6. The Aftermath and New Challenges
A week after the hurricane exited the state, Hurricane Harvey news was being updated by-the-hour. There were still 33,000 refugees in 280 shelters. There were 75 elementary schools damaged and officials couldn't say when classes would resume. Electricity was out in many areas, and rescuers had to be carefully for downed power lines which cost two rescue volunteers their lives. To make matters worse, drinking water was in short supply and area gasoline stations were all empty due to flooded roads preventing tanker trucks from delivering much-needed gasoline to stricken areas.
In order to prevent further catastrophes, close-to-overflowing reservoirs were drained and some residents who had escaped the hurricane's initial flood waters now found their homes under two or three feet of reservoir water.
Experts at the CDC, concerned about the spread of disease, issued warnings about mosquito infestation and the proliferation of the Zika Virus which can be transmitted by mosquito bites. The virus is already found in dozens of U.S. states and the southeast is the most affected area. The millions of muddied pools of water only made the mosquito problem worse.

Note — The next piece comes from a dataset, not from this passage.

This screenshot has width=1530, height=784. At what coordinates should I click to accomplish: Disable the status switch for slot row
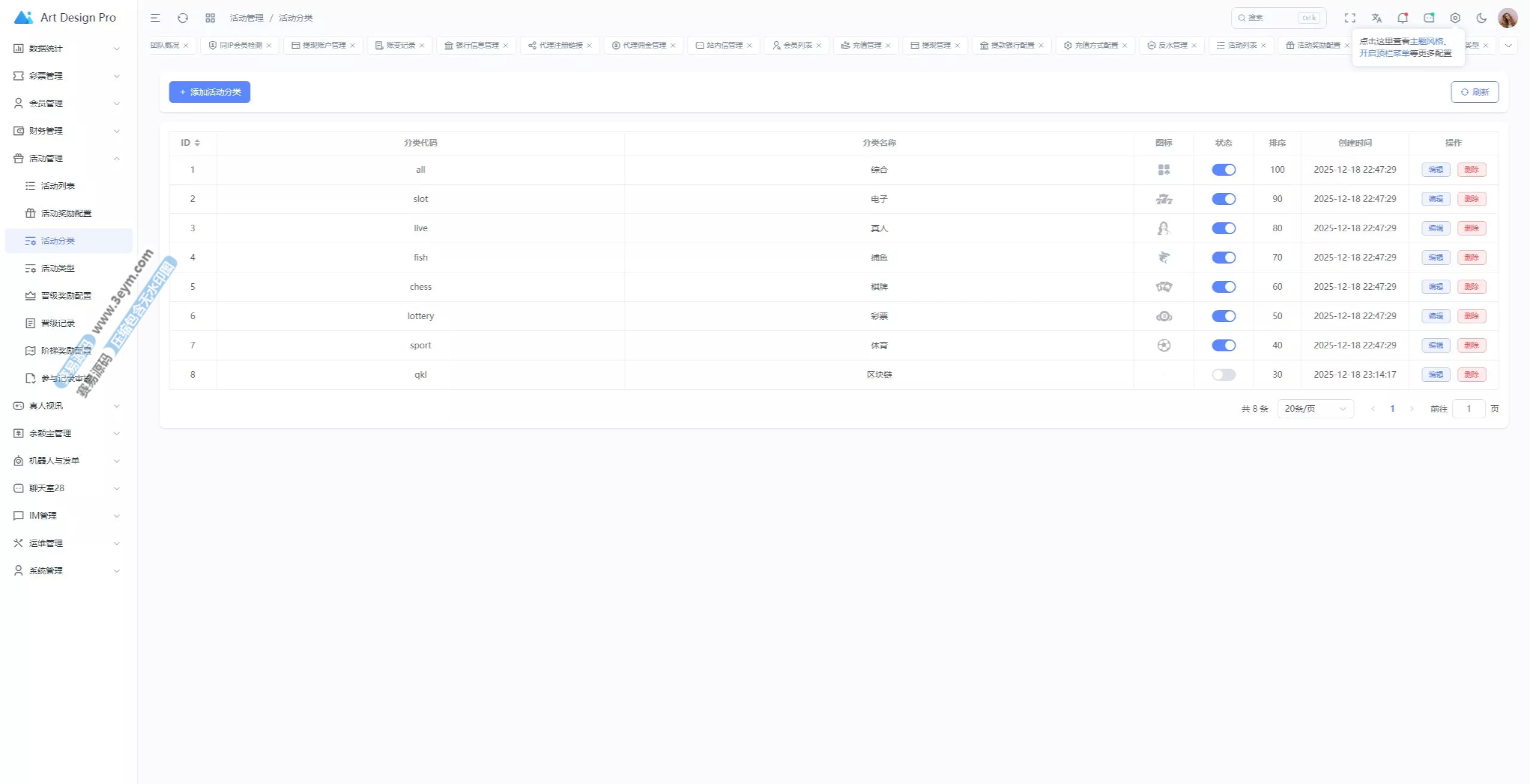point(1223,199)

Furthermore, some places in flooded areas tested positive for the e.coli bacteria, sometimes as high as 250x above safety levels, and sent numerous people, already displaced from their homes to area hospitals for treatment. Houston's Health Department reported "millions of contaminants" were found in flood waters, not only e.coli, but coliform bacteria as well. The contamination was so bad, warnings were issued about risks of contracting flesh-eating disease from the tainted waters.

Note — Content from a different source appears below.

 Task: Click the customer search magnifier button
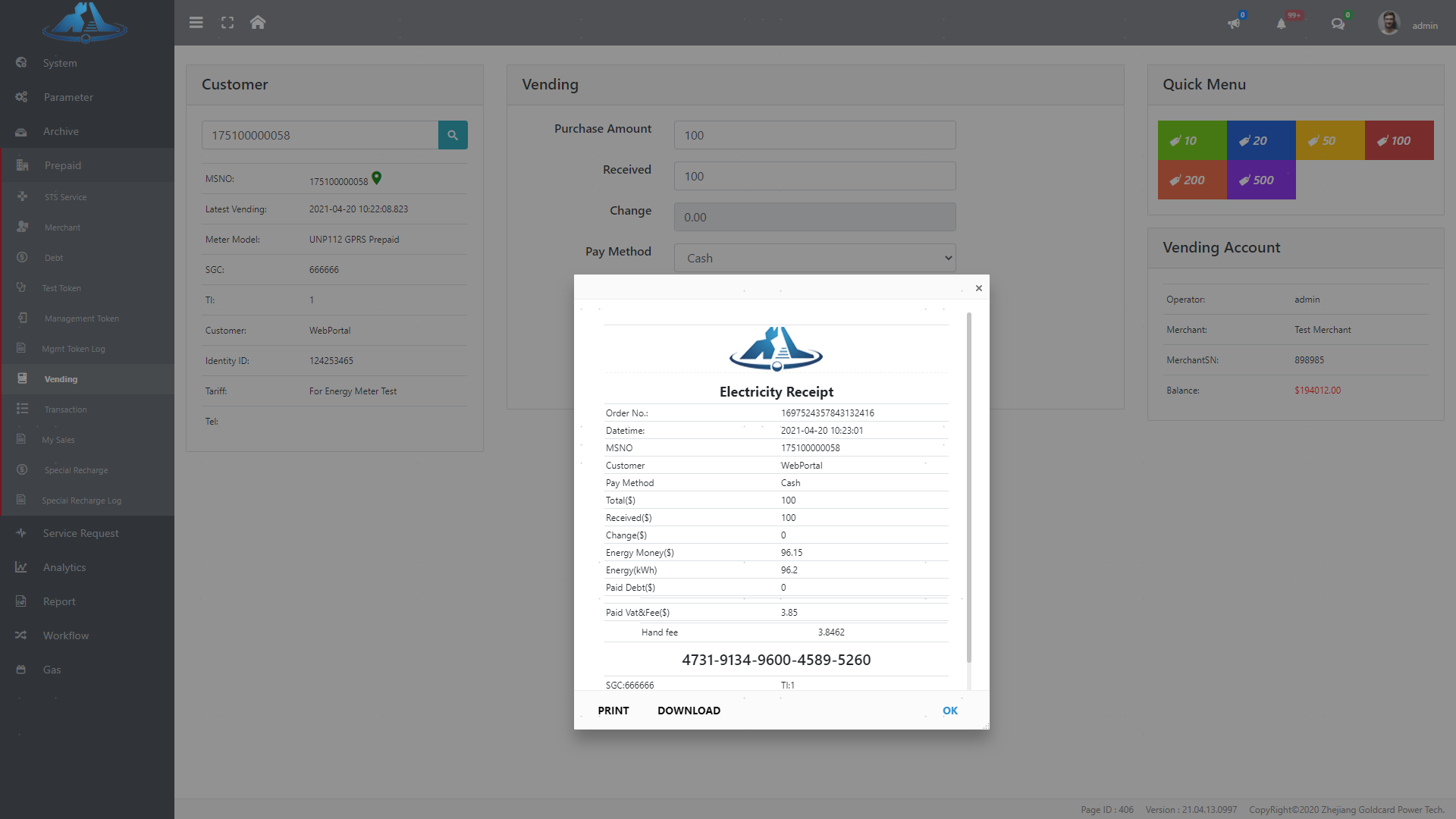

Along with the mosquito problems, residents had to contend with venomous snakes, spiders, and even alligators were seen navigating the waters. In one case a homeowner came back to his flooded home to find a ten-foot alligator in his dining room.
Lastly, in what could add to the list of sick or deceased Texans who were in the flooded areas is the threat from mildew and black mold. Some homes were harboring the hard-to-see black mold under floors or behind walls causing even more health concerns for beleaguered homeowners. Damp areas feed toxic mold which produces spores. These microscopic spores can be inhaled and cause serious health problems, either during the reconstruction of the home or for years afterward if undetected.
Health and safety experts say there's always two parts to a natural disaster: the first is the event itself, and the second is the long-term health problems or dangers associated with the aftermath.
In the case of Hurricane Harvey, now widely considered to be our nation's costliest-ever natural disaster, the clean-up will take years.